Heritabilities and co-variation among cognitive traits in red junglefowl

Abstract

Natural selection can act on between-individual variation in cognitive abilities, yet evolutionary responses depend on the presence of underlying genetic variation. It is, therefore, crucial to determine the relative extent of genetic versus environmental control of these among-individual differences in cognitive traits to understand their causes and evolutionary potential. We investigated heritability of associative learning performance and of a cognitive judgement bias (optimism), as well as their covariation, in a captive pedigree-bred population of red junglefowl (Gallus gallus, n > 300 chicks over 5 years). We analysed performance in discriminative and reversal learning (two facets of associative learning), and cognitive judgement bias, by conducting animal models to disentangle genetic from environmental contributions. We demonstrate moderate heritability for reversal learning, and weak to no heritability for optimism and discriminative learning, respectively.
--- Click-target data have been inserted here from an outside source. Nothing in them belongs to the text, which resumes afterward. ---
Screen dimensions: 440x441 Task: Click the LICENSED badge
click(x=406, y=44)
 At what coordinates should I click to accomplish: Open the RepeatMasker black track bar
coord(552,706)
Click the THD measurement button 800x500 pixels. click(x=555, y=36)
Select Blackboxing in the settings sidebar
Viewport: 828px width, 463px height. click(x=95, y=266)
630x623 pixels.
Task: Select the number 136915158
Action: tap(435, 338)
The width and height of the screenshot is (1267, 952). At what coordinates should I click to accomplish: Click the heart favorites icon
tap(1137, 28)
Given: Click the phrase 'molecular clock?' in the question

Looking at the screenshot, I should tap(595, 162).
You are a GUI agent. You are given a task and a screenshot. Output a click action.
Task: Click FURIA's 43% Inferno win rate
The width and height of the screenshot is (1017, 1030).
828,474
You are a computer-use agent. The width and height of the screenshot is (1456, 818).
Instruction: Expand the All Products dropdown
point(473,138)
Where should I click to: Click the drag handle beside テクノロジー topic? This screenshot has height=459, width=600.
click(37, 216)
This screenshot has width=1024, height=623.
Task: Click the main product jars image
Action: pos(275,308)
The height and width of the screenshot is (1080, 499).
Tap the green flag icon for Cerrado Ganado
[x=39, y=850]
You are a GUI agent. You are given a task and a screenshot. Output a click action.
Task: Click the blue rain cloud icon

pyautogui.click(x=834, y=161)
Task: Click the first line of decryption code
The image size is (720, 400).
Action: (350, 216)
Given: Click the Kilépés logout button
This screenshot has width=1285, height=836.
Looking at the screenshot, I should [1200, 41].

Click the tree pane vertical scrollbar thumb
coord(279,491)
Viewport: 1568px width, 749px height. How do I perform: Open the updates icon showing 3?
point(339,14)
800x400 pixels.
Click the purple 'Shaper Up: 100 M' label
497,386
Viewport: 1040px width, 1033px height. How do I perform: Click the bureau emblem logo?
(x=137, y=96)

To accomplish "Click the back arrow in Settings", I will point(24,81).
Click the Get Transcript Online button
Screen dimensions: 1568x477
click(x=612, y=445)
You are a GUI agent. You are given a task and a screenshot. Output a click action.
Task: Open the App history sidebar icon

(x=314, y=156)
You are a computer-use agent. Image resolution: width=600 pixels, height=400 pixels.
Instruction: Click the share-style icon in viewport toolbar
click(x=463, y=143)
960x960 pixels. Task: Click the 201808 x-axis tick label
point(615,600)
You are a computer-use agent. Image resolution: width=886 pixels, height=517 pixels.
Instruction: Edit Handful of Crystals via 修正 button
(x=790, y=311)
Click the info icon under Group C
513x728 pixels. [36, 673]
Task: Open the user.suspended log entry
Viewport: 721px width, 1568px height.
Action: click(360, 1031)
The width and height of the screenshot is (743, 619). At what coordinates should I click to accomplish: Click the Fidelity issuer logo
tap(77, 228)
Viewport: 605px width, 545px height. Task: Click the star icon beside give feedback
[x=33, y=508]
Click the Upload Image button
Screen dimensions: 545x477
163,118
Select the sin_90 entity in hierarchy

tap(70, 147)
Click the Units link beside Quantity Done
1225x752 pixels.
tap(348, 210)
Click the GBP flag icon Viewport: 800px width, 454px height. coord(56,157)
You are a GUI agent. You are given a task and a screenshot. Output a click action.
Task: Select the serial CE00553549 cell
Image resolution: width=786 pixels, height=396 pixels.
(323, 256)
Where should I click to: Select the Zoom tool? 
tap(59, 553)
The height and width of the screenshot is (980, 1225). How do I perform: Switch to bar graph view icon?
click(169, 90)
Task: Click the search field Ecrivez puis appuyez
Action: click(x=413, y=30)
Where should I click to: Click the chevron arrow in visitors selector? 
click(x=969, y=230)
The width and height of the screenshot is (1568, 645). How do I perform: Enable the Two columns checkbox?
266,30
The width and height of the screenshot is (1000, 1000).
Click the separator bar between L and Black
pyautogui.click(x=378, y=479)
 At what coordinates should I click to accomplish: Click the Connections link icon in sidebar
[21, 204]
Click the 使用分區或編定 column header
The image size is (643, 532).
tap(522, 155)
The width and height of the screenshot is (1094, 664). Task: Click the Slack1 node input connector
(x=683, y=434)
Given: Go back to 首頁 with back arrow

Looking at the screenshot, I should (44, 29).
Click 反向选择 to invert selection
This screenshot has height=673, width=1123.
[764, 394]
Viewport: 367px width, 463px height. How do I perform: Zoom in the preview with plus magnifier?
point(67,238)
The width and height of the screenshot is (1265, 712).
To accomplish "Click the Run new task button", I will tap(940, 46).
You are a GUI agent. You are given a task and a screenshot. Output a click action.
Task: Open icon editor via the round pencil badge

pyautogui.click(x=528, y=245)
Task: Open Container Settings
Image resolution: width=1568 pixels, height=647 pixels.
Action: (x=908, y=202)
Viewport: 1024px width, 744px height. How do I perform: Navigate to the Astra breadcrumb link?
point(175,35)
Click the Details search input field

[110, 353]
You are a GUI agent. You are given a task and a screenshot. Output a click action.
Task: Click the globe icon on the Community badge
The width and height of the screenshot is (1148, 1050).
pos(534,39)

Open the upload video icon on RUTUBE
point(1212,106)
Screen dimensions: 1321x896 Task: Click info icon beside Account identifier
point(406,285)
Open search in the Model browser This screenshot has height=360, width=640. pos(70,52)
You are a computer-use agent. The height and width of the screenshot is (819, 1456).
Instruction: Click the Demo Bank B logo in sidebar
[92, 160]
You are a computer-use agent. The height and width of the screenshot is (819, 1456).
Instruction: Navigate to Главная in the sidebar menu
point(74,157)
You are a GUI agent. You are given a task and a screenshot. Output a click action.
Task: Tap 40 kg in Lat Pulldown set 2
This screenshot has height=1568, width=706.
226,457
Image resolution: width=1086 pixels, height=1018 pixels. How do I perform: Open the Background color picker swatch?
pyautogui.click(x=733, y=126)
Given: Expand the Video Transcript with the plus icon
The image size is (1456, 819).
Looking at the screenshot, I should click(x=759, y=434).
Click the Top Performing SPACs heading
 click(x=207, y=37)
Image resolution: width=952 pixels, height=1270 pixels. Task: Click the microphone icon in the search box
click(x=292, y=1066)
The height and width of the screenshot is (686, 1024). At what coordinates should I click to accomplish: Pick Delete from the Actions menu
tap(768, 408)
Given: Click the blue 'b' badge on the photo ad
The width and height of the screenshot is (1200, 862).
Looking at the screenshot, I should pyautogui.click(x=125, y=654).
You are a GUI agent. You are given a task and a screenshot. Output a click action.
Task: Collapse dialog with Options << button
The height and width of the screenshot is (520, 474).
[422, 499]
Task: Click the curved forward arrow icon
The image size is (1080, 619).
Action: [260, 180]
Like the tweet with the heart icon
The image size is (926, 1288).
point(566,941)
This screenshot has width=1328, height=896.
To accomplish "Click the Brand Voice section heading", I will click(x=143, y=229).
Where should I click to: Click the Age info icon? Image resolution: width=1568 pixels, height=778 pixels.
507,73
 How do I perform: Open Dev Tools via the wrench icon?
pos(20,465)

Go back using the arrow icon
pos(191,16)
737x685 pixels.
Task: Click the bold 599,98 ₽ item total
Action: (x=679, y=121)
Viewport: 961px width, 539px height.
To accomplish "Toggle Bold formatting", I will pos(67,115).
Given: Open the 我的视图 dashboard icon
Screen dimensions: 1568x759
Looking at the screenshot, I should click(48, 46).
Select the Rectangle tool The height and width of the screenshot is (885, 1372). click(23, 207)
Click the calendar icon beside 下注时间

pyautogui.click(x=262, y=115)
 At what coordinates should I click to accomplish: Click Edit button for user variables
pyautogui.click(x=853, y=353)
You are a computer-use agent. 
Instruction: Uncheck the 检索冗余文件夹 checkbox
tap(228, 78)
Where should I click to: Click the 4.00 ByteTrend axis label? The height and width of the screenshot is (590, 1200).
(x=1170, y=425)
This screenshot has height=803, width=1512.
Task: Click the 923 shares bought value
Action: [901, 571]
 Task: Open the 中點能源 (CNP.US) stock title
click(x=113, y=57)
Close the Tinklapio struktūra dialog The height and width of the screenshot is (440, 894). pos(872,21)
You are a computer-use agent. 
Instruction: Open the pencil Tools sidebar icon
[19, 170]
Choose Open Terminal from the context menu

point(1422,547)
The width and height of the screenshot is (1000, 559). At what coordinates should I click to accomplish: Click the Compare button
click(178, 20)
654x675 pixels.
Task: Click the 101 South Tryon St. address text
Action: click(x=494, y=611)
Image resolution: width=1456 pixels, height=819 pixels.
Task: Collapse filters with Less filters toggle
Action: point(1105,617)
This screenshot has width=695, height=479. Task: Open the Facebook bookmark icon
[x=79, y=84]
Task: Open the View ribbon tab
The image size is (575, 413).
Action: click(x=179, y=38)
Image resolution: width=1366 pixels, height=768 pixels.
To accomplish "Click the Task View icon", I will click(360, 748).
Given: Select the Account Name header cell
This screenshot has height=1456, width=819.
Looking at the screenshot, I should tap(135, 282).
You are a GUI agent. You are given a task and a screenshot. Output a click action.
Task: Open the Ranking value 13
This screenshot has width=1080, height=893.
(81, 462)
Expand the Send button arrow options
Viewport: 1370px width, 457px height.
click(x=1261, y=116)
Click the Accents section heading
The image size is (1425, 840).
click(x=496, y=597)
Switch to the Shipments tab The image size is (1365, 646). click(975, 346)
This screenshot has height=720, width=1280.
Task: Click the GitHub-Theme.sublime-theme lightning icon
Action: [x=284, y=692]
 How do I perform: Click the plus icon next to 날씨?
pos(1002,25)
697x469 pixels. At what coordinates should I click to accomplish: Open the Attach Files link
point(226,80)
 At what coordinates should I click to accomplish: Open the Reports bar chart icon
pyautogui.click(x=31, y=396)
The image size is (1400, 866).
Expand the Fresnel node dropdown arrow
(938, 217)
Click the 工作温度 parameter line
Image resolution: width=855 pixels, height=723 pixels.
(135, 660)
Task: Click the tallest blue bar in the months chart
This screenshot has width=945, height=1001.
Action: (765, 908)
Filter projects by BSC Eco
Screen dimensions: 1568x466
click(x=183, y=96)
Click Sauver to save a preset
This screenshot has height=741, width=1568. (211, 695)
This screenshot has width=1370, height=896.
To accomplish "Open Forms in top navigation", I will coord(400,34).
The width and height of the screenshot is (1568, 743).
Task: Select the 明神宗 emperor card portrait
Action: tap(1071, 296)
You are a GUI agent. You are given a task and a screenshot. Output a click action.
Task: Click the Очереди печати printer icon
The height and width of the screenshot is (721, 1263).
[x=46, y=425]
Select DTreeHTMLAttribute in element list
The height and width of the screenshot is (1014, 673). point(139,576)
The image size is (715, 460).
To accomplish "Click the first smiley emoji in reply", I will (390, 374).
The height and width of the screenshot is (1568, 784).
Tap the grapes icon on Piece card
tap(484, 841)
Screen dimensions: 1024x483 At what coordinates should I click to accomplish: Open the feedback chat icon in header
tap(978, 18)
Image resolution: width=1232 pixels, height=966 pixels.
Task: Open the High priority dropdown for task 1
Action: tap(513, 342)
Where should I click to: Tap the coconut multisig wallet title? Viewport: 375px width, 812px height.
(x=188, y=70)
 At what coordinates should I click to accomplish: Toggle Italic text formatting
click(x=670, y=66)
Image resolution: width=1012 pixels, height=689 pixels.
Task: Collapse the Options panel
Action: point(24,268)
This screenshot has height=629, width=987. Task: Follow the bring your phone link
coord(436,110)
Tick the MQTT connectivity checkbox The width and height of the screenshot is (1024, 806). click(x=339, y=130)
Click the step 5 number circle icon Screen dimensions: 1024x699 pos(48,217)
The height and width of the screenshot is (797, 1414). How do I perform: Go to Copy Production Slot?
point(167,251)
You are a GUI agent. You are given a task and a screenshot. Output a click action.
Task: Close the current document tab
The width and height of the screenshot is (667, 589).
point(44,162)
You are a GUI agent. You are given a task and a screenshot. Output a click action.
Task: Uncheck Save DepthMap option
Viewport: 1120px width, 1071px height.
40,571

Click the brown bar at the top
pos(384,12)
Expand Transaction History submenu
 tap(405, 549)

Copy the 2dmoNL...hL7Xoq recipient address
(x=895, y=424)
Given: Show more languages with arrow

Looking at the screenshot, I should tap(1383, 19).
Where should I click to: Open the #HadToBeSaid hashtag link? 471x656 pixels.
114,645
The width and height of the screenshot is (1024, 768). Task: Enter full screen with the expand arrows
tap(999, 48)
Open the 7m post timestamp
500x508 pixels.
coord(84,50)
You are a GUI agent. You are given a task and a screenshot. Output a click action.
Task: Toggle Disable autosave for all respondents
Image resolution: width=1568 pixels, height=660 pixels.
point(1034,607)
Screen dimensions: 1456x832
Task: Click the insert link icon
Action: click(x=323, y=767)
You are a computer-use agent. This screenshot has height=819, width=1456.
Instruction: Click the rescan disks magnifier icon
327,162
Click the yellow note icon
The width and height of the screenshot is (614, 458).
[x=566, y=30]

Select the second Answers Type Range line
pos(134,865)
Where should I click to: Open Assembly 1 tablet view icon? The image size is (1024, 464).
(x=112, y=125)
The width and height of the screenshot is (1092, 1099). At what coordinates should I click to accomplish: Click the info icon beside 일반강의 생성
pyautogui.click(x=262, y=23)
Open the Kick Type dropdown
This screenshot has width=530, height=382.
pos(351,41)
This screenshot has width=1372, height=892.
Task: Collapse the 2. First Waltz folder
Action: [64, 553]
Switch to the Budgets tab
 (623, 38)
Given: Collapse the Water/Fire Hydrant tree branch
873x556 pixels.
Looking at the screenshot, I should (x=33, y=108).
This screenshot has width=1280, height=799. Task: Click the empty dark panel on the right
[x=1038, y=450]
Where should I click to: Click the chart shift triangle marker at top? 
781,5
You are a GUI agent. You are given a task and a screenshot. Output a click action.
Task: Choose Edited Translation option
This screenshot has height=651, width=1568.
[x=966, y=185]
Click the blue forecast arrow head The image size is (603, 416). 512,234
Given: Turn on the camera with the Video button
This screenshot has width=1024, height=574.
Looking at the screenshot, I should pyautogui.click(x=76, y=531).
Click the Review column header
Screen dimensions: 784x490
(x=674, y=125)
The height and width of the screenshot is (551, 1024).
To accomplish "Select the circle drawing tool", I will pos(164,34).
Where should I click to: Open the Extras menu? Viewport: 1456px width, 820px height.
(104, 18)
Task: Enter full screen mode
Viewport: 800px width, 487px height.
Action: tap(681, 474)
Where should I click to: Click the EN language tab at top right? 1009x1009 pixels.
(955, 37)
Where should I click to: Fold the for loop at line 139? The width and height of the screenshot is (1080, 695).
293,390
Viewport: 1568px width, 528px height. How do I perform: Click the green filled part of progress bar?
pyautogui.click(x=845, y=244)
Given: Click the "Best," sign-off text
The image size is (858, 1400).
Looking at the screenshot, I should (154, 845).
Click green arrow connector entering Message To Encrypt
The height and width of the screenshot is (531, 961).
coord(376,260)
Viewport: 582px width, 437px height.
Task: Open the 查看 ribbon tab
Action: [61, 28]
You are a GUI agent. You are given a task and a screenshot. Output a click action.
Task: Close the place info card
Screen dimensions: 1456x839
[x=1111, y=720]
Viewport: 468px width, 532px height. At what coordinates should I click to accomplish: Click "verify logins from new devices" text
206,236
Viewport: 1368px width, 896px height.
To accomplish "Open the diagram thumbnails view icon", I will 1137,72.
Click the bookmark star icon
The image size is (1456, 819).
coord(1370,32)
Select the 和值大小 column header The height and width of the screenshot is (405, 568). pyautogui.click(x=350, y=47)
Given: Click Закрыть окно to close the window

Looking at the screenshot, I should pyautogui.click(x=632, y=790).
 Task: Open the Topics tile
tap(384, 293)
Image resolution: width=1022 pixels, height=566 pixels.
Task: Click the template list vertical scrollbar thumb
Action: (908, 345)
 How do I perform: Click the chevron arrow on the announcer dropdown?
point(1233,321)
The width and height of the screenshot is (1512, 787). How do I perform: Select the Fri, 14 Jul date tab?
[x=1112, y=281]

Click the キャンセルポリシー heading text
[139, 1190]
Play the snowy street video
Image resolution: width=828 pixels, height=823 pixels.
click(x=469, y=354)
The two facets of associative learning were weakly negatively correlated, consistent with hypothesized trade-offs underpinning individual cognitive styles. Reversal, but not discriminative learning performance, was associated with judgement bias; less optimistic individuals reversed a previously learnt association faster. Together these results indicate that genetic and environmental contributions differ among traits. While modular models of cognitive abilities predict a lack of common genetic control for different cognitive traits, further investigation is required to fully ascertain the degree of covariation between a broader range of cognitive traits and the extent of any shared genetic control.This article is part of the theme issue 'Causes and consequences of individual differences in cognitive abilities'.

Keywords: affective state; animal cognition; cognitive judgement bias; cognitive repeatability; heritability; learning.

Figure 1.

Relationship between learning speed in discriminative and reversal learning tests in red junglefowl chicks. Learning speed is measured as trials until criterion reached (hence higher values indicate slower learning; see main text for further details). Each point represents an individual bird. Grey line marks equal speed in the two tasks. Asterisk (*) symbolizes significant value.

Figure 2.

Variance components and heritability for performance of red junglefowl chicks in cognitive tasks. (a) Learning speed in a discriminative learning test, (b) learning speed in a reversal test, (c) approach probability to ambiguous cues, (d) approach latency to ambiguous cues. Stacked bars show, from bottom to top: residual variance, permanent environmental effects variance (limited to judgement bias), additive genetic variance (h², grey bars). Estimates for approach probability are on the latent scale (logit). Asterisk (*) symbolizes significant values.

Figure 3.

Relationship between performance of red junglefowl chicks in various cognitive tests. Associations between: (a) learning speed in a discriminative learning test and approach probability to ambiguous cues, (b) learning speed in a discriminative learning test and approach latency to ambiguous cues, (c) learning speed in a reversal task and approach probability to ambiguous cues, (d) learning speed in a reversal task and approach latency to ambiguous cues. Learning speed is measured as trials until criterion is reached. Points represent individual best linear unbiased predictors (BLUPs) estimates from bivariate mixed models. Correlations were calculated from model 2 × 2 covariance matrixes of individual random effects. Significance (*) was assessed via LRT.